Identification and validation of palmitoylation metabolism related biomarkers in osteoarthritis using transcriptomic and single cell RNA sequencing analyses

Osteoarthritis (OA) is a degenerative joint disease characterized by cartilage degradation and chronic inflammation, leading to pain and disability. Protein palmitoylation, a reversible lipid modification, plays a crucial role in cellular functions, but its involvement in OA remains unclear. To explore palmitoylation-related biomarkers in OA, transcriptomic and single-cell RNA sequencing analyses were performed.
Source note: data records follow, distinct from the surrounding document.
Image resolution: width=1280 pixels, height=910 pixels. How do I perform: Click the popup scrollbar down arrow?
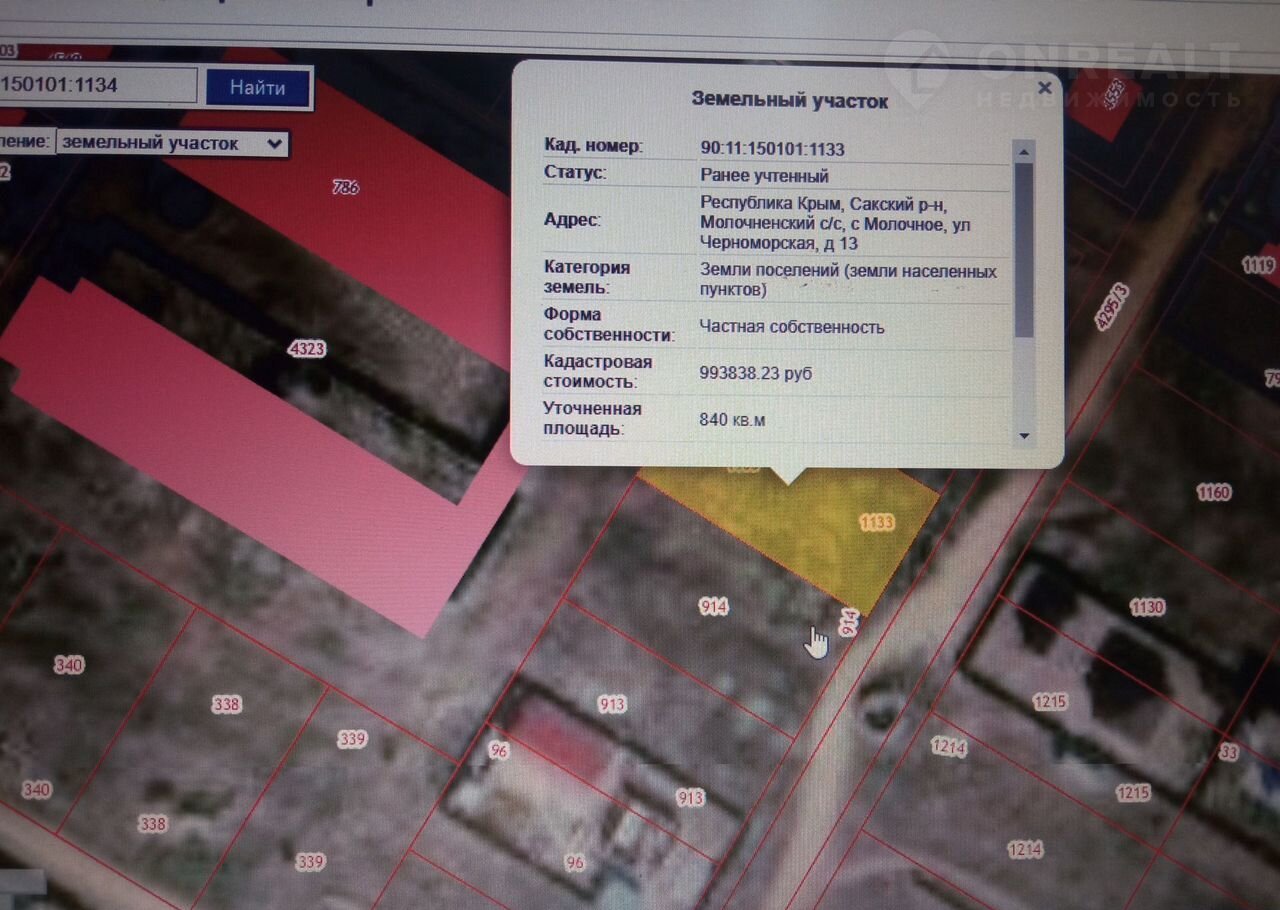click(x=1023, y=435)
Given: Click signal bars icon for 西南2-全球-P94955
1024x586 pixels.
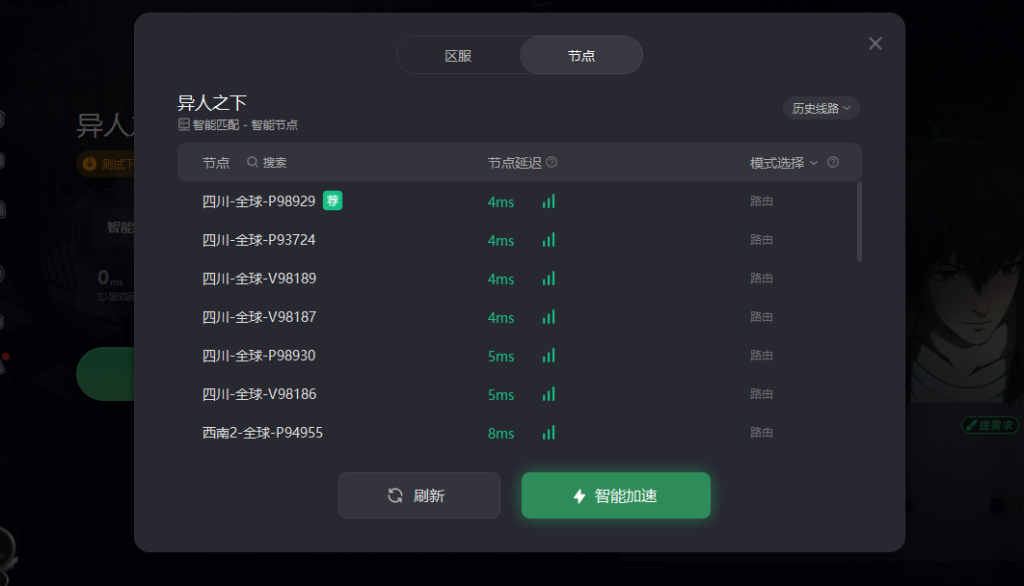Looking at the screenshot, I should pos(549,432).
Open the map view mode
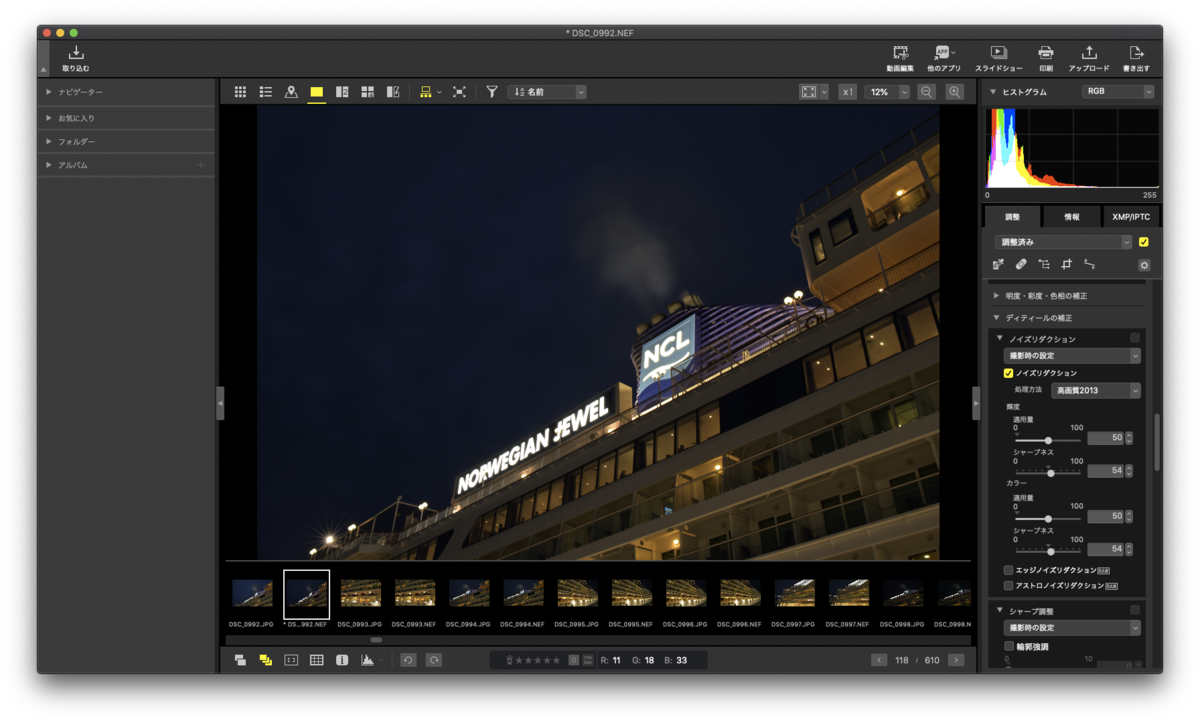The image size is (1200, 723). (290, 91)
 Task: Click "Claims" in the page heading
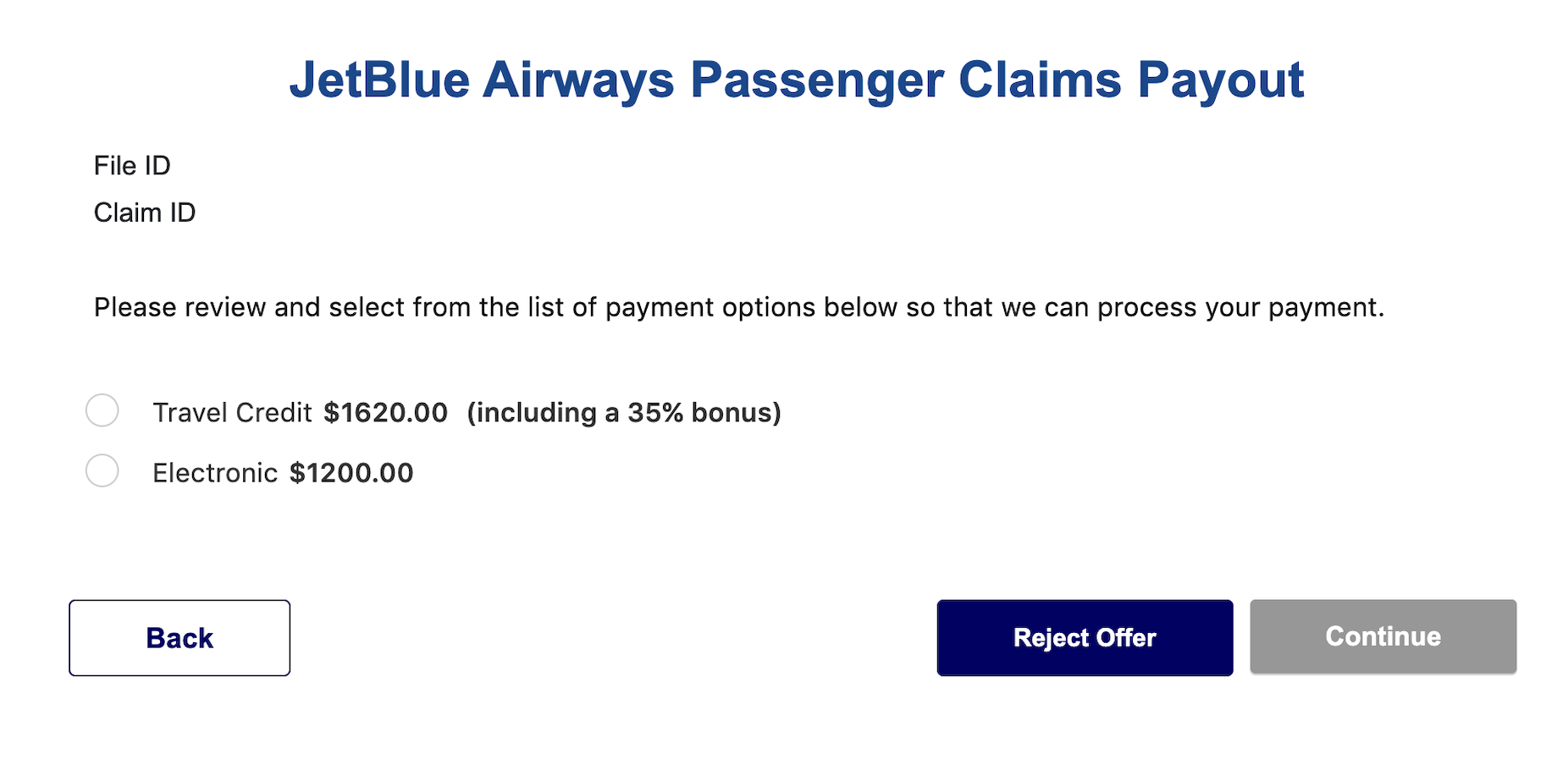point(1040,80)
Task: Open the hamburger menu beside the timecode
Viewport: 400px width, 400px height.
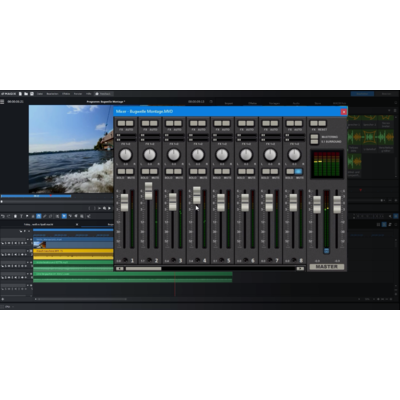Action: (2, 101)
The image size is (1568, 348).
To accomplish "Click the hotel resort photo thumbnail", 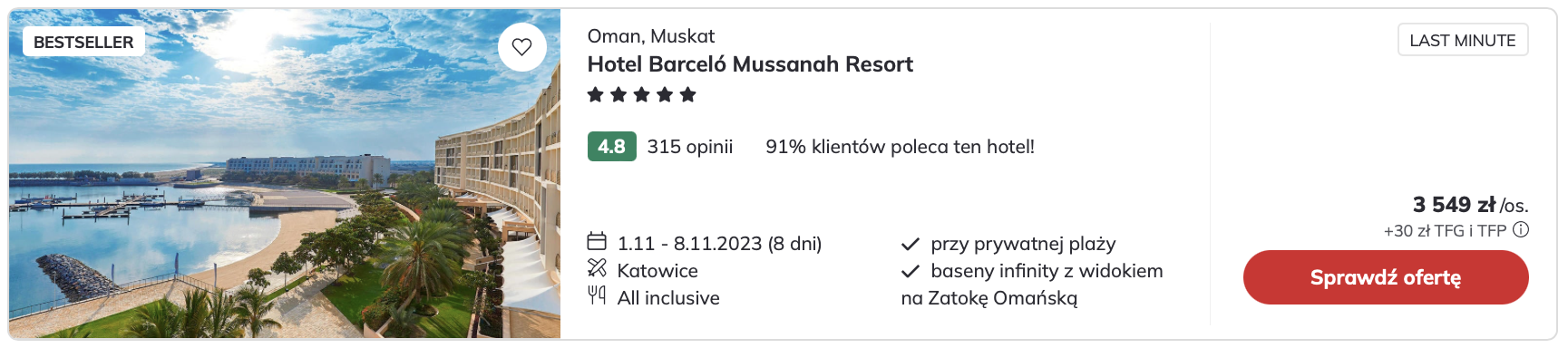I will pyautogui.click(x=285, y=174).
Machine learning algorithms and differential expression analysis identified BUB1B and KIF15 as key biomarkers, which were consistently upregulated in OA cartilage with strong diagnostic performance. Their elevated expression was validated in clinical OA samples using RT-qPCR. Functional enrichment analysis linked these biomarkers to mitotic division, chromosome segregation, and spliceosome pathways, while immune infiltration analysis suggested a role in immune modulation, with BUB1B correlating positively with immature dendritic cells and negatively with activated B cells. Further investigation identified the lncRNA XIST as a potential upstream regulator, and molecular docking analysis highlighted cyclosporine as a promising therapeutic candidate. Single-cell RNA sequencing demonstrated their differential expression across fibrocartilage, regulatory, proliferative, and homeostatic chondrocytes, suggesting cell-type-specific roles in OA progression. These findings provide new insights into the involvement of palmitoylation in OA and highlight BUB1B and KIF15 as potential biomarkers with diagnostic and therapeutic relevance.